The reason I caught up to the mistake early was because I forced myself to work on the plan for 2 hours a day. If I didn’t do that, it’s conceivable that I would have caught the mistake close to the due date of my proposal.
When I think back to my mistake, I saw a few surprising lessons. Firstly, up until the point I started procrastinating thinking about the idea, I had done absolutely nothing wrong. It’s impossible to prevent a problematic idea from stealing your attention, so the only way to fix the problem would be thinking more or trying. On the other hand, since at the time we did not know a problem exists, the advice “fix mistakes fast” isn’t applicable here. Rather, we should try to confirm untested assumptions before depending on them. This often boils down to “testing assumptions fast”, since over time we rely on our assumptions more. Often, during this testing, we discover better answers.
My procrastination taught me that I should be extremely suspicious of untested assumptions with high stakes, and be especially alert to assumptions that my minds attempts to persuade me not to suspect.
Isn’t that natural, after all? We all want to be right, but given the complexity of the world, we are bound to make many wrong predictions.
I’ve been wondering about why I had such a great time reading Daniel Kahneman and Scott Alexander (of Star Slate Codex), and in the process I stumbled upon some important academic truths.
In many questions of more-than-trivial complexity, the closest we are going to get to actual answers is through scientific inquiry . For this reason, in informed discussions, we have a license to reference these academic findings as if they were truths. In this way, while academic work don’t directly answer some of the most complex and important questions in life, they take us much closer.
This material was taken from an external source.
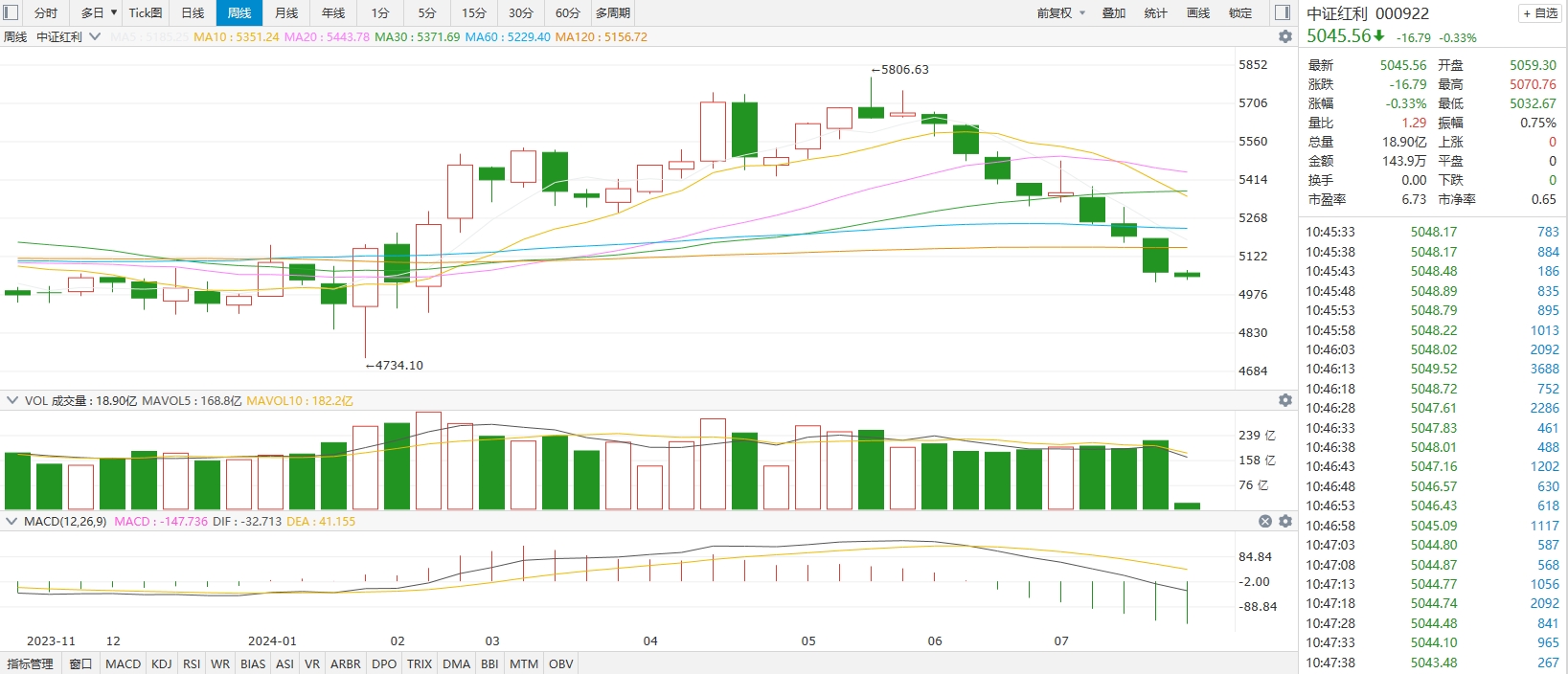This screenshot has height=674, width=1568.
Task: Open MACD indicator settings gear
Action: pyautogui.click(x=1285, y=522)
But all those discussions are based on the assumption that academic work is conducted in good faith – i.e. the numbers are correct and faithfully represented, the conclusions are reasonable and substantiated, etc. A good analogy for the value of academic work is the U.S. dollar, as both are based on good faith. As the USD would be worthless without the backing of the government, research would be useless without the assumption of academic honesty (and this honesty is somewhat reasonably connected to faith in the research institution).
The insistence of relying on primary source exist for the same reason. With each quotation, some information is inevitably lost. Worse, as most work attempt to make a point, the results may be misunderstood or deliberately misconstrued. The outcome of using information distant from primary source is largely the same as using bad research: your points will be inaccurate. While the chain of references used in academic may still cause some deviations from initial references, the decay of quality is much slower that way.
One of the reasons I like Daniel Kahneman and Scott Alexander is that they present surprisingly useful conclusions but are able to back their conclusions with research. This is worlds apart from the status quo psychology and self-help books in terms of reliability.
I remember being drilled on the importance of primary source in seventh grade, then at least two or three times more in the course of my K-12. The claims never appeared to be backed up, and I soon began to see the practice as some of formality. But now I my views have come around.
I still wonder though, did the teachers or the educators know? Four years of college education certainly taught me little on the subject. Concerning how the importance of these concepts hinge on persuasiveness, the failure of the concepts to latch on to students is ironic.
 This article deals with research, but first-hand interviews follow’s the same logic.